Even adults tell him the demonstration shocks them in its violence and intensity.
Inside the nearby community hall, one display includes a map of Saskatchewan covered with shiny hearts. Each heart represents someone killed in a farm accident. That, too, is shocking.
Kathy Russell, the safety camp co-ordinator, would like to see those fatalities, and the numbers injured, drop.
She organized the camp after taking a two-day training course in Winnipeg and convincing the local library board and sponsors to take on the camp as a project.
At Eyebrow School, the Agriculture 20 class got involved.

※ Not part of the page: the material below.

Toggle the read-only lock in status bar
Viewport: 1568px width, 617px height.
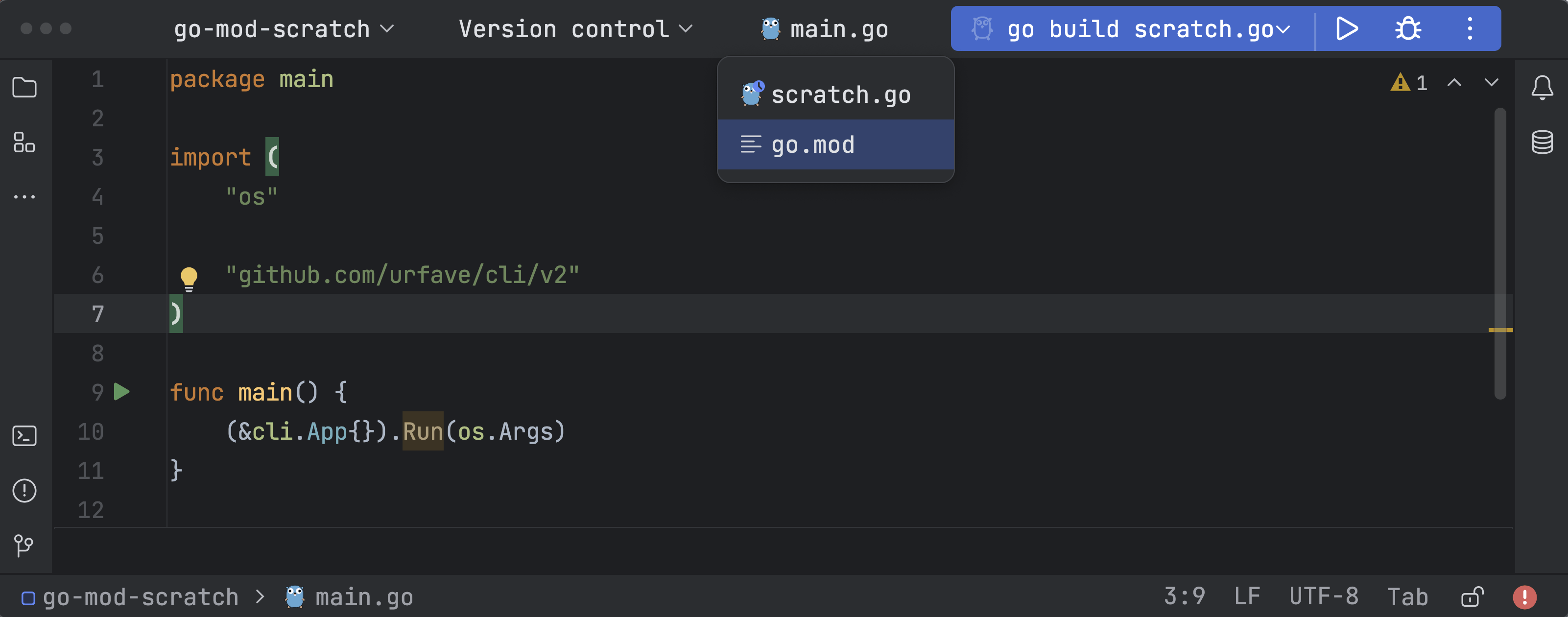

The students researched and produced several of the stations, including grain, sun and ATV safety, and were marked on their projects.
About 125 Kindergarten to Grade 6 students from schools at Eyebrow, Mortlach and Central Butte attended the camp.
“We’re all somehow tied to agriculture,” Russell said. “Farm and ranch safety should be front and centre with us.”
Shyanne Stoian was talking to the students about electrical safety. She is a member of Power Pac, a team of youth ambassadors who talk to other students about safety.
The Grade 9 student at Mossbank School said her parents are “big on safety.” Part of that stems from an accident her brother Codie had when he was a toddler. He lost his hand in a meat grinder.
“I see what happened to my brother every day,” she said. “I want to be out here (talking to students) as much as possible.”
Russell said she’d be happy to help another community host a farm safety camp.
“We need to get the word out there,” she said.